*Provided data*.
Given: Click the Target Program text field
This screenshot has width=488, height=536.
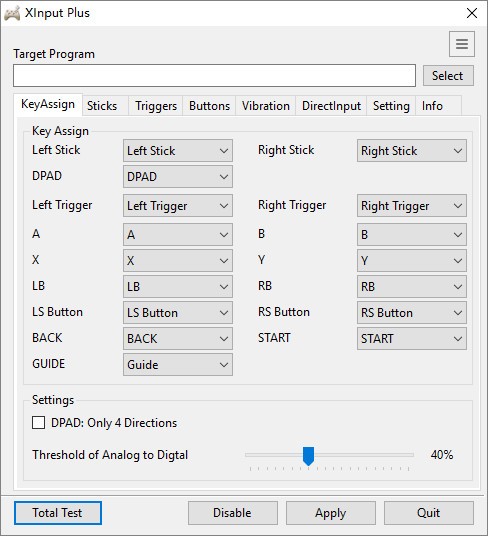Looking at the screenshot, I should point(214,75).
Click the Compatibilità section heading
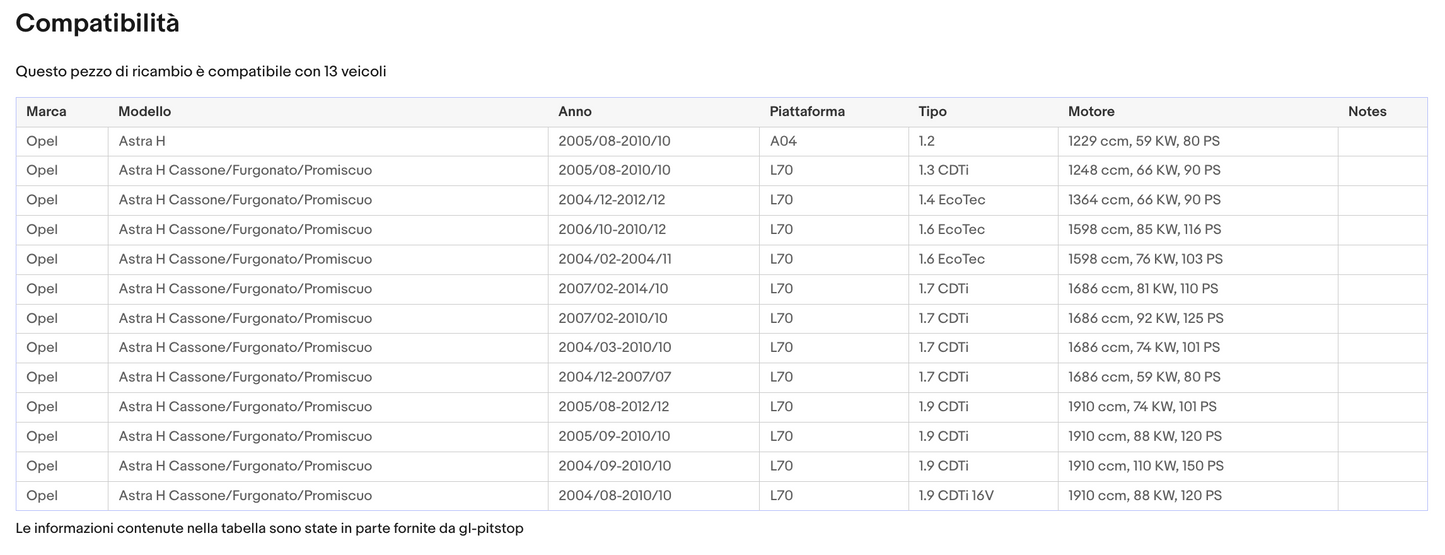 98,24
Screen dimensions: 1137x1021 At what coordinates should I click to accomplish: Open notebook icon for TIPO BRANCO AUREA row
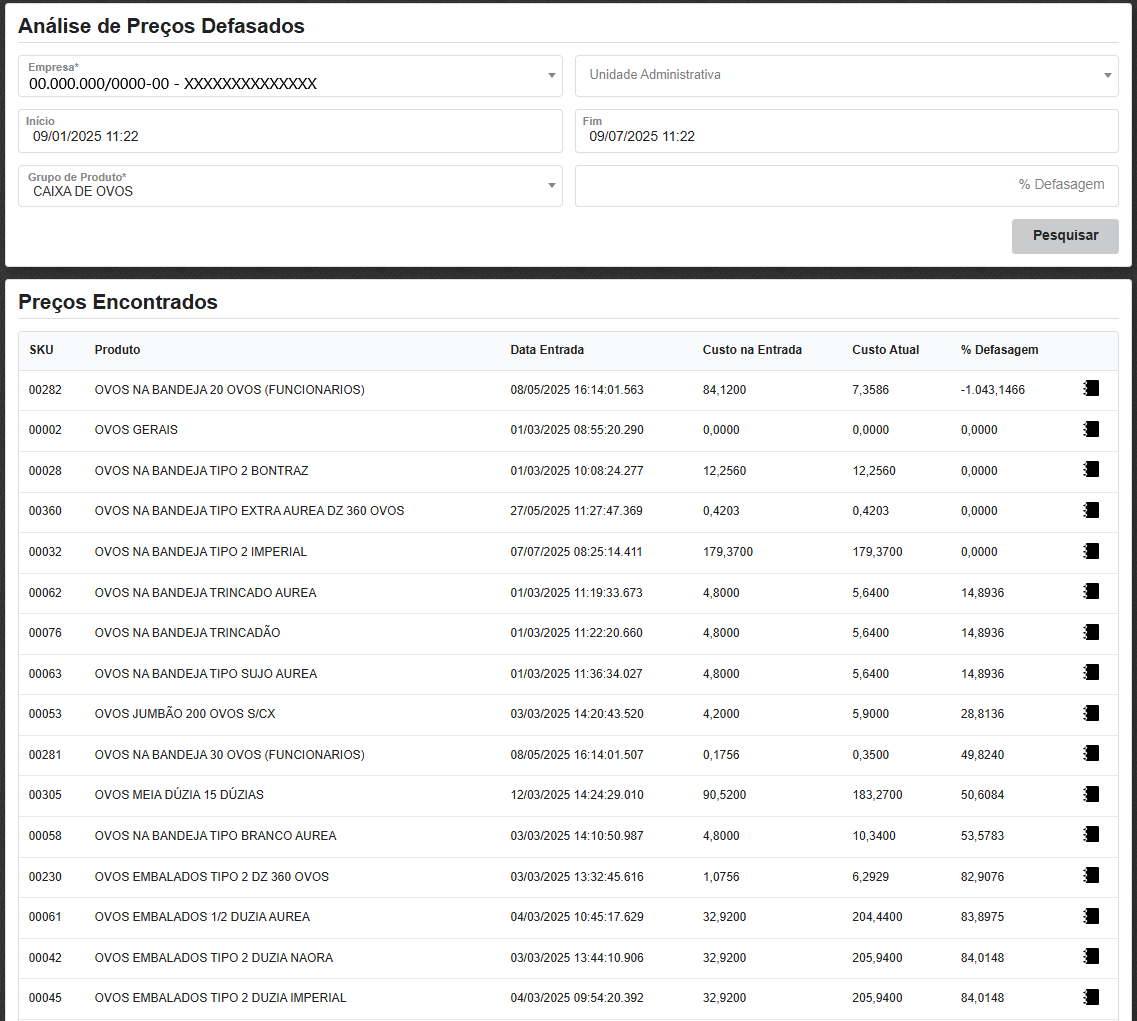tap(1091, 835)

*Work instructions*. When you copy the data above, keep each line exact and omit the pictures.

*Task result*.
Given: Click the Target Program text field
This screenshot has width=488, height=536.
Looking at the screenshot, I should point(214,75).
Click the Compatibilità section heading
 98,24
Screen dimensions: 1137x1021 At what coordinates should I click to accomplish: Open notebook icon for TIPO BRANCO AUREA row
tap(1091, 835)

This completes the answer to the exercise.